**Tugas yang Dikerjakan:** Menurut teks tentang pementasan Matahari Papua oleh Teater Koma, dari mana referensi visual naga dalam naskah itu diambil?

──────── Teks Bacaan ────────

Pagelaran Teater Koma yang menampilkan Matahari Papua. (Foto: Naomi/Nyata)

Pagelaran Teater Koma yang menampilkan Matahari Papua. (Foto: Naomi/Nyata)

Rangga lalu menjelaskan dirinya mengumpulkan ide dan visi Nano dari berbagai sumber. Ia lantas mendapatkan berbagai informasi dan pandangan baru terhadap naskah garapan sang ayah.

Beberapa di antaranya, seperti ide naskah, motif setiap karakter, hingga naga yang menjadi villain dalam Matahari Papua. Rangga juga mendapat informasi bahwa visual naga versi naskah itu mengambil referensi dari Eropa.

“Kami melacak pelan-pelan maksudnya seperti apa, inginnya seperti apa. Look karakternya bagaimana, naganya sebesar apa,” jelas Rangga.

| Baca Juga: Happy Salma Suguhkan Pementasan Teater Monolog Mahkota

Rangga mengatakan persiapan dilakukan layaknya produksi Teater Koma sebelum sang ayah berpulang. Untuk menghidupkan napas Nano dalam proses latihan, Rangga sengaja memajang foto Nano di sanggar.

“Di sanggar kita taruh fotonya Pak Nano. Kalau pemain dan pemusik itu langsung ngelihat fotonya Mas Nano, jadi ya kayak diplototin gitu. Jadi latihannya harus bener, harus fokus,” kata Rangga seraya tertawa.

Menurut Ratna, Pertunjukan yang didukung oleh Bakti Budaya Djarum Foundation ini proses produksinya sudah mulai dilakukan sejak lama.

──────── Entri Data ────────

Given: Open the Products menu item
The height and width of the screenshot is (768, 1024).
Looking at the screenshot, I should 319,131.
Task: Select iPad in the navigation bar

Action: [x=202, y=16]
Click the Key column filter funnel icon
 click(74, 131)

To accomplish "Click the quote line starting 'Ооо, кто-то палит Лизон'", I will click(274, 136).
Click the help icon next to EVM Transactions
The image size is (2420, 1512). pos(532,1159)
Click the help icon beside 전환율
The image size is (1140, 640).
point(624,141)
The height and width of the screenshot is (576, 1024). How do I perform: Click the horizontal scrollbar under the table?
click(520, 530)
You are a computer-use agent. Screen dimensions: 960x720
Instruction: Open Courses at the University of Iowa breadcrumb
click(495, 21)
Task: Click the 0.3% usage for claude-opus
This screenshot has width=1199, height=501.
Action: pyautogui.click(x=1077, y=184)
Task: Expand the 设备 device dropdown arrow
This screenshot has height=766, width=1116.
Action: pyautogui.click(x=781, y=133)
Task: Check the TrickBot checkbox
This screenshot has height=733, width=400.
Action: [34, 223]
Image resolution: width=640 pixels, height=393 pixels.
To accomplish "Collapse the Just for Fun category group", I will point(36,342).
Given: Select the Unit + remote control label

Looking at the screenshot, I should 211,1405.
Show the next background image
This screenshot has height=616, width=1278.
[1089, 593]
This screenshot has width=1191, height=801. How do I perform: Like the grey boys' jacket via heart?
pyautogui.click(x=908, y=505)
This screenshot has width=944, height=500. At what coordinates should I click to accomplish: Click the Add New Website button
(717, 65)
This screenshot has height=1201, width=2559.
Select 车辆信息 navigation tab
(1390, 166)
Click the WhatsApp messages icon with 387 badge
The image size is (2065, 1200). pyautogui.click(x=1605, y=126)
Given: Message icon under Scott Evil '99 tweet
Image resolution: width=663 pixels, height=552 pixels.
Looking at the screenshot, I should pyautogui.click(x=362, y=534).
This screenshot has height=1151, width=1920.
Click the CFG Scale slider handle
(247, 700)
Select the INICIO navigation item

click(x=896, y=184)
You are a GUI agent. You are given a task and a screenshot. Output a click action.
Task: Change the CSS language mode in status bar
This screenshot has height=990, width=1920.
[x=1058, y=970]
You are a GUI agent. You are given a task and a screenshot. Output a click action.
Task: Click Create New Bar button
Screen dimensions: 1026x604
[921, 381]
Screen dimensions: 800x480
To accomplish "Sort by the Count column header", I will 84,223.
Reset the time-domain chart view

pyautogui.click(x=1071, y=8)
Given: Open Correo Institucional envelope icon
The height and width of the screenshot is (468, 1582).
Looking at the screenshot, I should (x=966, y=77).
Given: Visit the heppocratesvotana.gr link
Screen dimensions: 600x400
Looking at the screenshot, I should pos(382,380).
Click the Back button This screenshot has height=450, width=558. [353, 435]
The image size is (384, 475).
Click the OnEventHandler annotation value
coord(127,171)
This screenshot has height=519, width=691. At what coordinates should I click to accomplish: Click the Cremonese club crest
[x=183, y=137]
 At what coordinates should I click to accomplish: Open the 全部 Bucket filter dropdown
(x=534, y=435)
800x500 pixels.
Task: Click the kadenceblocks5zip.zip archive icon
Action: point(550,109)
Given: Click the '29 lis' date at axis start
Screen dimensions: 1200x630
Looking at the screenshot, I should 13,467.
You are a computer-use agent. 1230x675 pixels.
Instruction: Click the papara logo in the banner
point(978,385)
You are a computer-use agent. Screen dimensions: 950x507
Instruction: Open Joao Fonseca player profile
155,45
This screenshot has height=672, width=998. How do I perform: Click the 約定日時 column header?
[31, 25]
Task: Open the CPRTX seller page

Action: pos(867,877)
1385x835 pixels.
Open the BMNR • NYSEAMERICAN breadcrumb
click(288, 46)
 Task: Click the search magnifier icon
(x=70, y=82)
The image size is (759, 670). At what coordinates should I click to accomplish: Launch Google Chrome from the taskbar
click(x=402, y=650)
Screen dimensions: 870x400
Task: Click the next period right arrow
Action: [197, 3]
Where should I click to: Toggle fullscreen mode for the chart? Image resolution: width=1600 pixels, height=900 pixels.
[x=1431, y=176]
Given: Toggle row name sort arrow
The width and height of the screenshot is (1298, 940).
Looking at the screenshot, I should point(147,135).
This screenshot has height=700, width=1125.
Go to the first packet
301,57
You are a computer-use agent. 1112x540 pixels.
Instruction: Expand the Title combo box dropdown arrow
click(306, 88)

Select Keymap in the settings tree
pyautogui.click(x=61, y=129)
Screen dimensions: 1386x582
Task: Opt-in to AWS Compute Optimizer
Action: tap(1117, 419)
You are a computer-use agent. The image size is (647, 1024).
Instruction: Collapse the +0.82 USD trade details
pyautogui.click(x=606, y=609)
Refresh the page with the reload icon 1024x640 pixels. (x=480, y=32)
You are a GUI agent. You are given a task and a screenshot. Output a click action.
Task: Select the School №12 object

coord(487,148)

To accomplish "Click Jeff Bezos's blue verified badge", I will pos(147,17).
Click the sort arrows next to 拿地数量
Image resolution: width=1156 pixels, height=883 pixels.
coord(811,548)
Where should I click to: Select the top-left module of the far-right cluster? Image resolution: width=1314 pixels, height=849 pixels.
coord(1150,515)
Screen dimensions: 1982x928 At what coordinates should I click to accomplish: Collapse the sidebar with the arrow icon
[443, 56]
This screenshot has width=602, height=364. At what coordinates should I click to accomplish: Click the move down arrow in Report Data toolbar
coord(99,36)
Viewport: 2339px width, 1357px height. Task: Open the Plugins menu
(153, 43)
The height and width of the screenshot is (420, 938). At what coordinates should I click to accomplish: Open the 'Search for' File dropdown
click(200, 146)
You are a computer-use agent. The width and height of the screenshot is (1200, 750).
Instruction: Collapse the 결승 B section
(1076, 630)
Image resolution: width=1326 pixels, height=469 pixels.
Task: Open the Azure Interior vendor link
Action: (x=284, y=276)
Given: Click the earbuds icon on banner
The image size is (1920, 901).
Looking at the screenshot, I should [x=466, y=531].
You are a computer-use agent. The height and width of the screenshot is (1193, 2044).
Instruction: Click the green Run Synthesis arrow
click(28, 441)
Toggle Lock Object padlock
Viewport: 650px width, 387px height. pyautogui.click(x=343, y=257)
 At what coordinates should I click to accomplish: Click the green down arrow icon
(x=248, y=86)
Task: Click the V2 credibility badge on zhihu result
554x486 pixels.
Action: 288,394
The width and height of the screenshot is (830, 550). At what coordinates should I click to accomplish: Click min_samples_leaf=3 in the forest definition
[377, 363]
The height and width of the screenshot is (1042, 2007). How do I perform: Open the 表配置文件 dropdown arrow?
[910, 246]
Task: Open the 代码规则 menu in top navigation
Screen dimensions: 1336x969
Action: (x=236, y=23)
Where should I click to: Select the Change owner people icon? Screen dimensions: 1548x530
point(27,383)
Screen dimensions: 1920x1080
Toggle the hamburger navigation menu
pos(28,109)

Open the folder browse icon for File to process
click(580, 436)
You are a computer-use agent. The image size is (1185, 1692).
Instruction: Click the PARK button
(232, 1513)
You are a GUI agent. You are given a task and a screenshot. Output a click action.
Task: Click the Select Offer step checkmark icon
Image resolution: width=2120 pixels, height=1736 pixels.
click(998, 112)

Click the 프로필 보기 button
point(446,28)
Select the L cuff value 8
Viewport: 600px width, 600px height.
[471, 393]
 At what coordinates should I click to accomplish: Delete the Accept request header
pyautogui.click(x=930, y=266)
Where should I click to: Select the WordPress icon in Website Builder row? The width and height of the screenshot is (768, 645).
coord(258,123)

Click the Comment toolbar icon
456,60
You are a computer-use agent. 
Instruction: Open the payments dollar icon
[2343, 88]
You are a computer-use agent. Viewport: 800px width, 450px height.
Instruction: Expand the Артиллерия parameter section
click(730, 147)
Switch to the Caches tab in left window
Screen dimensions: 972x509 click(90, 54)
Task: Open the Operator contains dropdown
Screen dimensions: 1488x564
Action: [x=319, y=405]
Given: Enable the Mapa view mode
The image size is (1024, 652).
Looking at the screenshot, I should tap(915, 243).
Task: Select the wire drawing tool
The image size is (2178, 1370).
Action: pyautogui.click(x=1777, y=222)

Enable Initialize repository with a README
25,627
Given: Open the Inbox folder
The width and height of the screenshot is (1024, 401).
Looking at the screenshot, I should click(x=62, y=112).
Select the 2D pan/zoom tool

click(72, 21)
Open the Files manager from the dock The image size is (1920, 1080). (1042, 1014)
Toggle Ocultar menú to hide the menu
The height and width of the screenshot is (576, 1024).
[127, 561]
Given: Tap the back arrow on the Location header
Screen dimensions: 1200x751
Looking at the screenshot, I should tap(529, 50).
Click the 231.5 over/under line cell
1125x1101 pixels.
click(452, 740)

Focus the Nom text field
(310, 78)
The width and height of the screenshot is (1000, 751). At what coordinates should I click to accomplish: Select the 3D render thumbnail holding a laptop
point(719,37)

────────

**Jawaban di Bawah:** Visual naga dalam naskah itu mengambil referensi dari Eropa.